Before we dig in too far, it’s worth noting that the Turkey (or beef, or many other variations) Manhattan is decidedly not a New York food. It’s really right in line with our Amish/Mennonite-influenced cuisine here in the upper midwest (ie, lots of beige food, and at least one (often multiple) starch AND bread required at every meal). While the culinary masterpiece that is a stack of bread, meat, mashed potatoes, and gravy has become ubiquitous, it reaches its pinnacle here. Really. Anyone will tell you. Here’s a great article from the Sandwich Tribunal to prove my point. And the name “Manhattan” seems to be regional – get too far away from its Indianapolis origins, and it gets other names.

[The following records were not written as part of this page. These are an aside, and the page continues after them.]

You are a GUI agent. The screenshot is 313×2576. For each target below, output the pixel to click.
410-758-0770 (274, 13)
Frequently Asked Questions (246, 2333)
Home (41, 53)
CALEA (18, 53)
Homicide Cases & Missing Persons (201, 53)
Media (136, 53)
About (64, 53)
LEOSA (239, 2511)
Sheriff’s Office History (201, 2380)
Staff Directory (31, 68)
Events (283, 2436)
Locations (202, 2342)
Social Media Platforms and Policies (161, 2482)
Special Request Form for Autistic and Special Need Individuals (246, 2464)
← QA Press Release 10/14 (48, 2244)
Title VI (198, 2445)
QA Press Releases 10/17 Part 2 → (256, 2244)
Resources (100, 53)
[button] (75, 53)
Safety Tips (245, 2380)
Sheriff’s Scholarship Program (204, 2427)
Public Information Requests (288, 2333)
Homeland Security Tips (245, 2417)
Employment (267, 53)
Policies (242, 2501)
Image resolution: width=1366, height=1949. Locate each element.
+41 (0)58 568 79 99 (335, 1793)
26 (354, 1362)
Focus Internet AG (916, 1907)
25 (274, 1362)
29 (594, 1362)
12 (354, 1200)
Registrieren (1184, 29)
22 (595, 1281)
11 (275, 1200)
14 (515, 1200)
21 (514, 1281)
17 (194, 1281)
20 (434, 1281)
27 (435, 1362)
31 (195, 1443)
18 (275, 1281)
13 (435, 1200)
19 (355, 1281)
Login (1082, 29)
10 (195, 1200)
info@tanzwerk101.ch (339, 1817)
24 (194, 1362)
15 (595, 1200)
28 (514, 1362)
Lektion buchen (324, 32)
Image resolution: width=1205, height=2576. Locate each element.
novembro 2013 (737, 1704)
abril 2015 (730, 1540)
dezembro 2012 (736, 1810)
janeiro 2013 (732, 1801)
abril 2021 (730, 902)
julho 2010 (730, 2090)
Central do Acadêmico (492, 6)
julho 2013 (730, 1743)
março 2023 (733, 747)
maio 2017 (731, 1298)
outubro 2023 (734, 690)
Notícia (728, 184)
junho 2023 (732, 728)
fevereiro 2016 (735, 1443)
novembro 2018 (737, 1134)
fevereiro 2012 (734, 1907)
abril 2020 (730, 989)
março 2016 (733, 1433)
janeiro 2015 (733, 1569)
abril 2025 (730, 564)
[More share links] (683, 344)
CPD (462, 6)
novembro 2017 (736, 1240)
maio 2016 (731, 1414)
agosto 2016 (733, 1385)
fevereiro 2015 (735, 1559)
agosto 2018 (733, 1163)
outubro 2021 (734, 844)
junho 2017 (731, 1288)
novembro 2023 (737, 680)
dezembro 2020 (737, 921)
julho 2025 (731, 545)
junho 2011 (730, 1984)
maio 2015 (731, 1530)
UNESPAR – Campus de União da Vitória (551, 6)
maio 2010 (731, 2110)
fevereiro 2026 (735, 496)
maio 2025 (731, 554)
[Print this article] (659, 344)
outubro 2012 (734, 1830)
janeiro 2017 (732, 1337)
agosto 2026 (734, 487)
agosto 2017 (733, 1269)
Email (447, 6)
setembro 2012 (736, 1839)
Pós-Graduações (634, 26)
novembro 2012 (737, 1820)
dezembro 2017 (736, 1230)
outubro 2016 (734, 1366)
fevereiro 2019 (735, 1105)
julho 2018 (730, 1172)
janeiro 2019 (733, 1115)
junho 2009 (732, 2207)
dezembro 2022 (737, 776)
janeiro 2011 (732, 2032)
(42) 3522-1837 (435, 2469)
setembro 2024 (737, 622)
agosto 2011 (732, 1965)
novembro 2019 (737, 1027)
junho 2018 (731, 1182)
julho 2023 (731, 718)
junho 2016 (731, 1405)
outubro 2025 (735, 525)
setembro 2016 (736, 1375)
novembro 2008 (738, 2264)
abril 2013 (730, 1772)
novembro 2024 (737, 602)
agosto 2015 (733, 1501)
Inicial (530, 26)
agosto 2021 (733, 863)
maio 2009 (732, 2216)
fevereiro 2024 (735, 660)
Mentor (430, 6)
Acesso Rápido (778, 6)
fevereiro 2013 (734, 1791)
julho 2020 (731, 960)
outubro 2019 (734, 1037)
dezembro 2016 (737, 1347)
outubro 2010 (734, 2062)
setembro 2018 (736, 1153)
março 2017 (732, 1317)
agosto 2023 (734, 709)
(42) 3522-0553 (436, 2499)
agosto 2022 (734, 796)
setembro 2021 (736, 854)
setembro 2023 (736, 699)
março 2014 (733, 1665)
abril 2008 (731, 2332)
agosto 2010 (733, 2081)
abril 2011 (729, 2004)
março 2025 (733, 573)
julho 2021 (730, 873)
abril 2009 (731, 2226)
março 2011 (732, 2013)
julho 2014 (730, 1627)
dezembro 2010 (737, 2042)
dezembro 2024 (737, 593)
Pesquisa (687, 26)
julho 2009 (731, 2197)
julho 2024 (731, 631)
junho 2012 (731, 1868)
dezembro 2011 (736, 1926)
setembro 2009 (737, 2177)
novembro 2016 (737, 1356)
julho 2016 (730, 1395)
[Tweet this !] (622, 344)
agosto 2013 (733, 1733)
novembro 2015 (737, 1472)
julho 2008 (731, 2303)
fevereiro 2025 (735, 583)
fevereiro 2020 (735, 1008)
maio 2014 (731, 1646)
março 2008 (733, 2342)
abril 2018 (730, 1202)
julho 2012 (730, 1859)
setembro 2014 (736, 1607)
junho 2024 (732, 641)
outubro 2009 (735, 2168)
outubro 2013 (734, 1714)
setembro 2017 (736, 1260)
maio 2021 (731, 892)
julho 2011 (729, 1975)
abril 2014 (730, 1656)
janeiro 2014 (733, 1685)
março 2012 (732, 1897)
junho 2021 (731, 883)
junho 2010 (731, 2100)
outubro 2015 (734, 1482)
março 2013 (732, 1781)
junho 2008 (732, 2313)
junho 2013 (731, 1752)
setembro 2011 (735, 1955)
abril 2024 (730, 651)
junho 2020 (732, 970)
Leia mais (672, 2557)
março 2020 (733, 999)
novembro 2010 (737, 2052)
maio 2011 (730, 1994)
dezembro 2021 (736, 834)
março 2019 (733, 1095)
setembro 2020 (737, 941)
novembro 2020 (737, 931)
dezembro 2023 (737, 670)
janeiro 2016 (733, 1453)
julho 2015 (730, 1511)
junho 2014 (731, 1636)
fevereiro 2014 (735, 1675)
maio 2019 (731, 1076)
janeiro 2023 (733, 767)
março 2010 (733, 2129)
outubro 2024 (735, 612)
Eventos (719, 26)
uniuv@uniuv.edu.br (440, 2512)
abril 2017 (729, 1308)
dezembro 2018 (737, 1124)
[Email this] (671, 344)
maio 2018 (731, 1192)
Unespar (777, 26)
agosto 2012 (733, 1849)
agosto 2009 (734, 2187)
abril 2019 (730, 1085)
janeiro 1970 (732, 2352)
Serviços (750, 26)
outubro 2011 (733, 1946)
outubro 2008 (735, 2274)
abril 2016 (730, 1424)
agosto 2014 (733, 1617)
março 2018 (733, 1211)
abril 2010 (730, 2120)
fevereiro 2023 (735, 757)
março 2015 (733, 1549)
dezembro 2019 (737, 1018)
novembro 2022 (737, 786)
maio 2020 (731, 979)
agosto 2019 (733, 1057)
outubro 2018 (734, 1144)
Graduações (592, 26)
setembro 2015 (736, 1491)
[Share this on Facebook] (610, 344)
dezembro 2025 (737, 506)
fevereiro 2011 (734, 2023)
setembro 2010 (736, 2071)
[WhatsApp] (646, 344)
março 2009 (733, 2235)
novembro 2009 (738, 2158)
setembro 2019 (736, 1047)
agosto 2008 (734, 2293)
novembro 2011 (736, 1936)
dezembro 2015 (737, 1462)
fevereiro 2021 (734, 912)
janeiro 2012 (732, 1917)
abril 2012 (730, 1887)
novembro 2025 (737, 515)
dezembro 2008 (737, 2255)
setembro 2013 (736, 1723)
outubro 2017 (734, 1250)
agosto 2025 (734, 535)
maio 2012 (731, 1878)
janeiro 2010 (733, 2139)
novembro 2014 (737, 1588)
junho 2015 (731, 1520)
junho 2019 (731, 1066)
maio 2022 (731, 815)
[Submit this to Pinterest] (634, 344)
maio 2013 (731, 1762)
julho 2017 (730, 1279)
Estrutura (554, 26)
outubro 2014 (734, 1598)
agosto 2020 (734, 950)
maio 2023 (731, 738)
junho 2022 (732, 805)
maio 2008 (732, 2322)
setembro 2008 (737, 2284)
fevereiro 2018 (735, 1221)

So, a cornerstone of midwestern cuisine from the circle city, in the form of a circular pie. What better way to offer adversarial compliance to requests for New York Pizza? Here it is, Turkey Manhattan Pizza!

The Pie

So, the turkey Manhattan pizza was instigated by my sudden need to use a whole turkey in the middle of January. I had made gravy to go with roast turkey breast and legs, and had some left over. I also had some left over mashed potatoes. After making turkey stock, I had shredded turkey: just bits of meat picked off the bones. So this was a natural solution.

And, really, it was perfect! Seriously. Remember school lunches? When were the rare times you were actually excited to eat one? Pizza day, and turkey or beef manhattan day. Except this pizza has a crisp, tender, delicious, round crust, rather than an insipid, floppy, rubbery, rectangular one. And this Manhattan is built on that crust, rather than soggy white squish bread. And this gravy is deliciously homemade. And this turkey is tender shreds, not an odd-shaped piece of pale playdough. And these mashed potatoes are from our home grown Kenenebec taters, smashed with their skins, along with some garlic and cream cheese for extra yum factor.

I’ll be making this again. It’s at least as good as, if not better than, some of the Thanksgiving Pizzas I made. Really, I can’t think of a better way to get to carb coma. And, if we’re going to make a pizza without veggies, it may as well put us in a vegetative state!